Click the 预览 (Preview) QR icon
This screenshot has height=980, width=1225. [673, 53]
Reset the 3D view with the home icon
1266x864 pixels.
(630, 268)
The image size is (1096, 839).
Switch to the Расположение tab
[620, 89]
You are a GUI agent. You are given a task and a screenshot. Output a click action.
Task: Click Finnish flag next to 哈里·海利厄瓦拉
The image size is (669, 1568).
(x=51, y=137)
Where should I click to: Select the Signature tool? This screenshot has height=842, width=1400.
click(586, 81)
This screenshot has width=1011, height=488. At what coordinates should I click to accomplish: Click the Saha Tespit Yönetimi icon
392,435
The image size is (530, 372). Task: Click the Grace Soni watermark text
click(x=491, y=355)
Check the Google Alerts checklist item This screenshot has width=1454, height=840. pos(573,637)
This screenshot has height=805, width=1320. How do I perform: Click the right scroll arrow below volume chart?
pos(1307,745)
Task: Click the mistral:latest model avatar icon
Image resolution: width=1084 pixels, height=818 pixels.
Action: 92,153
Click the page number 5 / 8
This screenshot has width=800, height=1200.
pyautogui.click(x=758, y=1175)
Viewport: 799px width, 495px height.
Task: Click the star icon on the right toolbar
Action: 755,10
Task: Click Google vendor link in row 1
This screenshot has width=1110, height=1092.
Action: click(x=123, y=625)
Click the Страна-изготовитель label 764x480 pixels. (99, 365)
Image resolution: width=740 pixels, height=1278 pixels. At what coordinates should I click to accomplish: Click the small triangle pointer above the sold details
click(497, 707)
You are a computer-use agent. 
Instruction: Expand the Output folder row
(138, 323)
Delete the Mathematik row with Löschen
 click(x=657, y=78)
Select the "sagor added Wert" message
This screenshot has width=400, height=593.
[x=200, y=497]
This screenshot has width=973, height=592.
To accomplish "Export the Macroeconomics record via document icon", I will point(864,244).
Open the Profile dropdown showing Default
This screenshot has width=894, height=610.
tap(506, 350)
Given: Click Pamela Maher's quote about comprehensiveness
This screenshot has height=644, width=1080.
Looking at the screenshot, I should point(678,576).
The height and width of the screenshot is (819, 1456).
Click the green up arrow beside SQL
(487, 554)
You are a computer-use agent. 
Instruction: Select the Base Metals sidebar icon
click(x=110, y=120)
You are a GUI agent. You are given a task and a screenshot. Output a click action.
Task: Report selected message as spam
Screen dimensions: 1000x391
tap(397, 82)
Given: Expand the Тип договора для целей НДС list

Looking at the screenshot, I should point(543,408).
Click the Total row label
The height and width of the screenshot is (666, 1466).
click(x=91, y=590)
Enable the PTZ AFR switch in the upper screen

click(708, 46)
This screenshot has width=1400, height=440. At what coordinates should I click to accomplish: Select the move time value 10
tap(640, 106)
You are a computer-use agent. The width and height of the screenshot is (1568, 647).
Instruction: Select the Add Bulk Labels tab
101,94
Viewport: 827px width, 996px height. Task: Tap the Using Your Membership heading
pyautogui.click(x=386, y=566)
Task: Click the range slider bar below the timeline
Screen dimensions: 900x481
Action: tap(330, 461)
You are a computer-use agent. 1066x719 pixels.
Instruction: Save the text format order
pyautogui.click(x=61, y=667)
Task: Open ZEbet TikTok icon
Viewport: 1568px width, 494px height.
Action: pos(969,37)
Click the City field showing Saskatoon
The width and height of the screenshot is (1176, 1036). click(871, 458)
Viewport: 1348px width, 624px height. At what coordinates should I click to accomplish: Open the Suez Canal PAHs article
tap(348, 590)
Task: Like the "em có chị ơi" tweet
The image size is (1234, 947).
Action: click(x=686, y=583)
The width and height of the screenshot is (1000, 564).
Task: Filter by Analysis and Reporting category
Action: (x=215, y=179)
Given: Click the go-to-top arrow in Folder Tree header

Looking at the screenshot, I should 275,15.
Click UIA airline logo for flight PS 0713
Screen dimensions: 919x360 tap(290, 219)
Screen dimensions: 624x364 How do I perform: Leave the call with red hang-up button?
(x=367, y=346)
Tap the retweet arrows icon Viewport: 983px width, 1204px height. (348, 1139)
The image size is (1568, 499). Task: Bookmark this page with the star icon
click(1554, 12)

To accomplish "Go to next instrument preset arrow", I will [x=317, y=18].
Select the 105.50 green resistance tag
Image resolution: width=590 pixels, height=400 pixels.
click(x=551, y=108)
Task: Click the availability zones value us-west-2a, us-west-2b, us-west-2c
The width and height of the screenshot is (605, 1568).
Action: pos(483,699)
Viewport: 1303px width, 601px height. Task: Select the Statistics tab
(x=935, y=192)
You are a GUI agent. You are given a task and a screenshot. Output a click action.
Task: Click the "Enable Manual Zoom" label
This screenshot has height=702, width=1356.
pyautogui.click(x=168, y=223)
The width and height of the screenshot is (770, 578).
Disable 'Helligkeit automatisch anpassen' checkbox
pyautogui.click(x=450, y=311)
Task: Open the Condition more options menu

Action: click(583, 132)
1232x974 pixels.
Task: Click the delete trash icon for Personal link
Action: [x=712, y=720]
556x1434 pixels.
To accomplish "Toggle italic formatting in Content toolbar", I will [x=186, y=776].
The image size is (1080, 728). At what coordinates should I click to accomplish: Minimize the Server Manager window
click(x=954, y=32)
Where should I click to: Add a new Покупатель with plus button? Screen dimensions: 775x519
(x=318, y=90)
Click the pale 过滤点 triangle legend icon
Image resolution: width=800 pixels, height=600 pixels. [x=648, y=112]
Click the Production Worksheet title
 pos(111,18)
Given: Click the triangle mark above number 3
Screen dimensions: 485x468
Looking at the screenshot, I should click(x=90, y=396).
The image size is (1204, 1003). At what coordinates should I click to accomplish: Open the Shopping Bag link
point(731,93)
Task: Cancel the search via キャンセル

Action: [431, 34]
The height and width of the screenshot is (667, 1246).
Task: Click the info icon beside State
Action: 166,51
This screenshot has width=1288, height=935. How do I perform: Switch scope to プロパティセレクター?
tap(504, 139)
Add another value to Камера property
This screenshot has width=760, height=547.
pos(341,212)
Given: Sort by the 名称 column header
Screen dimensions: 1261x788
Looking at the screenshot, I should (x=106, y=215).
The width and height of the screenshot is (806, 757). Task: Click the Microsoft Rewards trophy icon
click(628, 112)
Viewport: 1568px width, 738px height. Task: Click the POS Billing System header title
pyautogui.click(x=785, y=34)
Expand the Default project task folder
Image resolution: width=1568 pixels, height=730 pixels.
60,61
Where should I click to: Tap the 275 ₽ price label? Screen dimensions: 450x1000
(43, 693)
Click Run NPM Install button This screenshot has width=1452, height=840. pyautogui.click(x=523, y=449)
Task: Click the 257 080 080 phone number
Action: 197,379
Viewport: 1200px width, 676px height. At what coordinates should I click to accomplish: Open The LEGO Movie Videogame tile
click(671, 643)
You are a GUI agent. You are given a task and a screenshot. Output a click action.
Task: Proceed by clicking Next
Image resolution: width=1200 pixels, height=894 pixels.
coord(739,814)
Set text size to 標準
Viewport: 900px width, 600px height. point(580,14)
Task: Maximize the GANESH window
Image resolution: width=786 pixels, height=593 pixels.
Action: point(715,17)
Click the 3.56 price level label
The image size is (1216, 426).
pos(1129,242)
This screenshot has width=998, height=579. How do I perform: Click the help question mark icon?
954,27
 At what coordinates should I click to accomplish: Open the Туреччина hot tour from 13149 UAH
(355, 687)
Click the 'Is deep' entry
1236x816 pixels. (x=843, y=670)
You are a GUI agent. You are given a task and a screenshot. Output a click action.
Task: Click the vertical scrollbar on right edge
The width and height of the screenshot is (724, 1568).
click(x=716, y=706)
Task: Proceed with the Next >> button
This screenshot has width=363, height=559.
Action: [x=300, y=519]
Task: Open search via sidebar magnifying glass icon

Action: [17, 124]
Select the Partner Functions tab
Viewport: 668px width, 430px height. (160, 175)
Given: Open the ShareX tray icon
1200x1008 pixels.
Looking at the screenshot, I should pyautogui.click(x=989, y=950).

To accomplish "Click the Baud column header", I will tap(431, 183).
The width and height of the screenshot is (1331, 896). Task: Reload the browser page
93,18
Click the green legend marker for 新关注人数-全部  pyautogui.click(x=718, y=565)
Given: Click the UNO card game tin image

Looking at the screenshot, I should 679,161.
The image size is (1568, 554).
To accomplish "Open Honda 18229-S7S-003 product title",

++++++++

◆ **Task objective**
Filter the records, keeping only lines that contain "Google", and show those lines.

◆ **Solution to the problem**
Check the Google Alerts checklist item This screenshot has width=1454, height=840. pos(573,637)
Task: Click Google vendor link in row 1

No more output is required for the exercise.